The Consumer Privacy Project (CPP) engages in research, policy work, and tool-building in an effort to enhance privacy online. The Disclosure by Design project, for instance, featured in the New York Times and New York Times Magazine, seeks to apply human-computer interaction research and experimentation to consumer problems. Another example is Privicons.org—an international collaboration that seeks to reduce the incidence of email privacy violations through a set of “washing instructions for email.” CPP helped design a set of icons and a browser plug-in for people to express how they want their emails to be used by others.

CPP also recently launched WhatApp.org, a review website for the privacy, security, and openness of online and mobile apps. Thirty experts rate and review hundreds of apps added by a growing volume of users. WhatApp.org has been covered by the Associated Press, Forbes, SmartMoney, the San Francisco Chronicle, and many other news outlets and blogs.

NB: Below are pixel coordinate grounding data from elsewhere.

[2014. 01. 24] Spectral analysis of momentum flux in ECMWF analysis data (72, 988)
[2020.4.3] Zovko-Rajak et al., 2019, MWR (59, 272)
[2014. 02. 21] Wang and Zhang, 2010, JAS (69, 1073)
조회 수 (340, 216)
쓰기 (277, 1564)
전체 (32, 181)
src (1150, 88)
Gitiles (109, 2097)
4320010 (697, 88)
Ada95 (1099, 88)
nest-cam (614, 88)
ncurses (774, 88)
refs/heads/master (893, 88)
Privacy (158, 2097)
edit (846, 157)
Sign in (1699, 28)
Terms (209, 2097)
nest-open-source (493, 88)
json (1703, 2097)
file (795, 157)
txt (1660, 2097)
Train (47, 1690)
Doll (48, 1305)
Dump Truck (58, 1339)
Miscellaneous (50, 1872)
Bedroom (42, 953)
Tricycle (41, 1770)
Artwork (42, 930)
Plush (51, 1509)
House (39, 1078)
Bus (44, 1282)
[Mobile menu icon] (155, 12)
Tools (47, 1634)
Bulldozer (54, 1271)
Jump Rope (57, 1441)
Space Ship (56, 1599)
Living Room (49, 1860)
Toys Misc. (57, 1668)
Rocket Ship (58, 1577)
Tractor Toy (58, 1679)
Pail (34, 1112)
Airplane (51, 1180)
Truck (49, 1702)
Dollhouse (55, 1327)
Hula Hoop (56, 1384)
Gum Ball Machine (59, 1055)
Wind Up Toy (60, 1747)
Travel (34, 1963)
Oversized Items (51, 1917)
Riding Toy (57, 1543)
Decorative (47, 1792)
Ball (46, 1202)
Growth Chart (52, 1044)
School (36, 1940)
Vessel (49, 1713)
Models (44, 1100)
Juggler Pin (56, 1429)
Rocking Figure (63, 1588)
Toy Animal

Over two thousand websites link to it, including for a time the California Office of Privacy Projection.

CPP regularly engages in policy discussions around consumer privacy with companies and state and local governments. Occasionally, CPP helps others participate in agency or other legal proceedings. For instance, CPP field an amicus brief in the 9th Circuit on behalf of David Clark and David Reed—two of the primary architects of the Internet—in defense of email privacy. Finally, CPP brings in speakers from all over the world, including then EC Commissioner Meglena Kuneva and then FTC Commissioner Pamela Jones Harbour.